Case 4: Animals through the Centuries: From Bestiaries to Zoology
The Library’s historic collections enable us to trace the development of many disciplines from the Middle Ages to modern times through the academic works written over the centuries. Natural history, especially zoology, is one of the visually most appealing examples of this point.

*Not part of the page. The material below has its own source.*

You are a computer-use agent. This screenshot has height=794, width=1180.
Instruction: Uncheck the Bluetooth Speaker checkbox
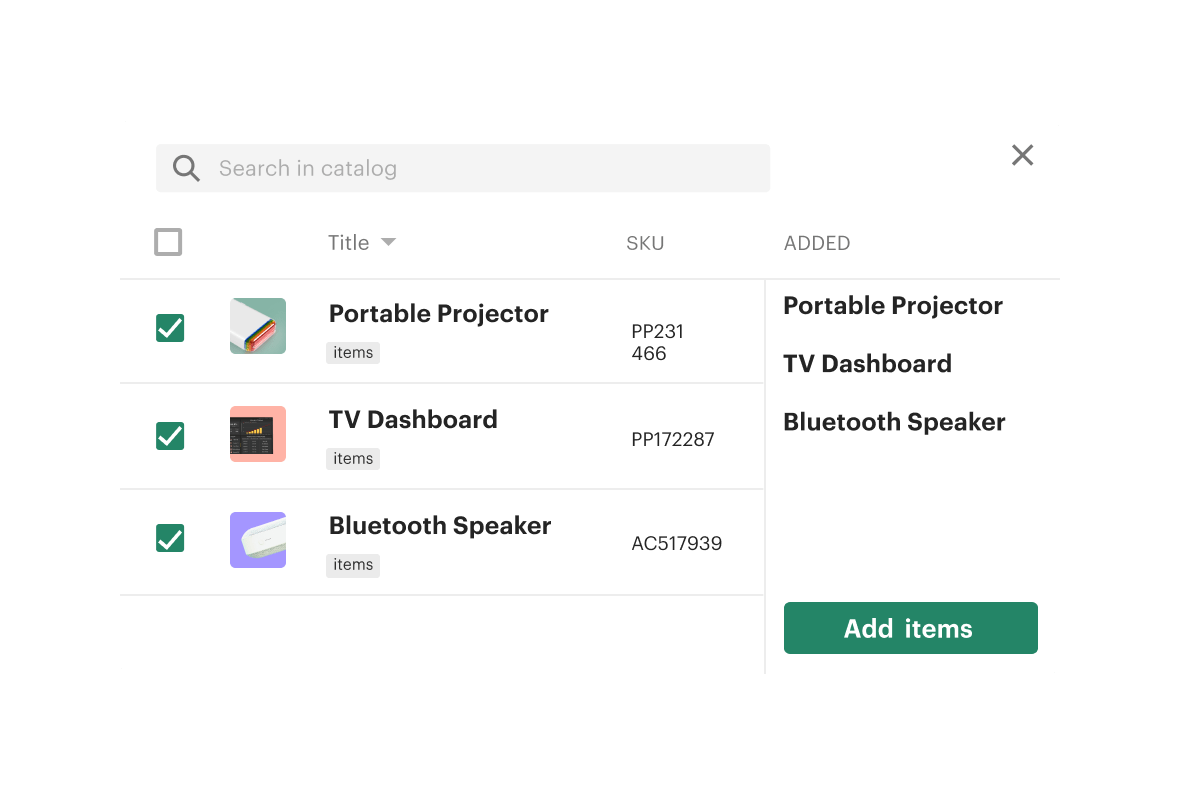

During the Middle Ages, knowledge about animals was collected primarily in two types of books: encyclopaedic works, like Isidore of Seville’s Etymologiae, on the one, and highly illustrated bestiaries on the other hand. The bestiaries mixed ‘scientific’ facts with legends and Christian morals. One of St John’s medieval bestiaries is a luxury manuscript produced in York during the 13th-century (MS 61). In the 16th century, Conrad Gessner begins to distinguish fact from fiction in his Historia animalium (Y.1.3.(1)). In later centuries, the expansion of scientific and geographical knowledge makes books about animals gradually more akin to today’s zoology. An important milestone along the way was the 37-volume publication Histoire naturelle by the 18th-century naturalist Georges-Louis Leclerc (Gamma.scam.13). Around one hundred years later, Darwin’s theory of evolution prompted the reassessment of the place of humans in nature. Thomas Henry Huxley’s Man’s Place in Nature (Vet.Biol.20) is an early advocate of the theory that both humans and apes evolved from a common ancestor.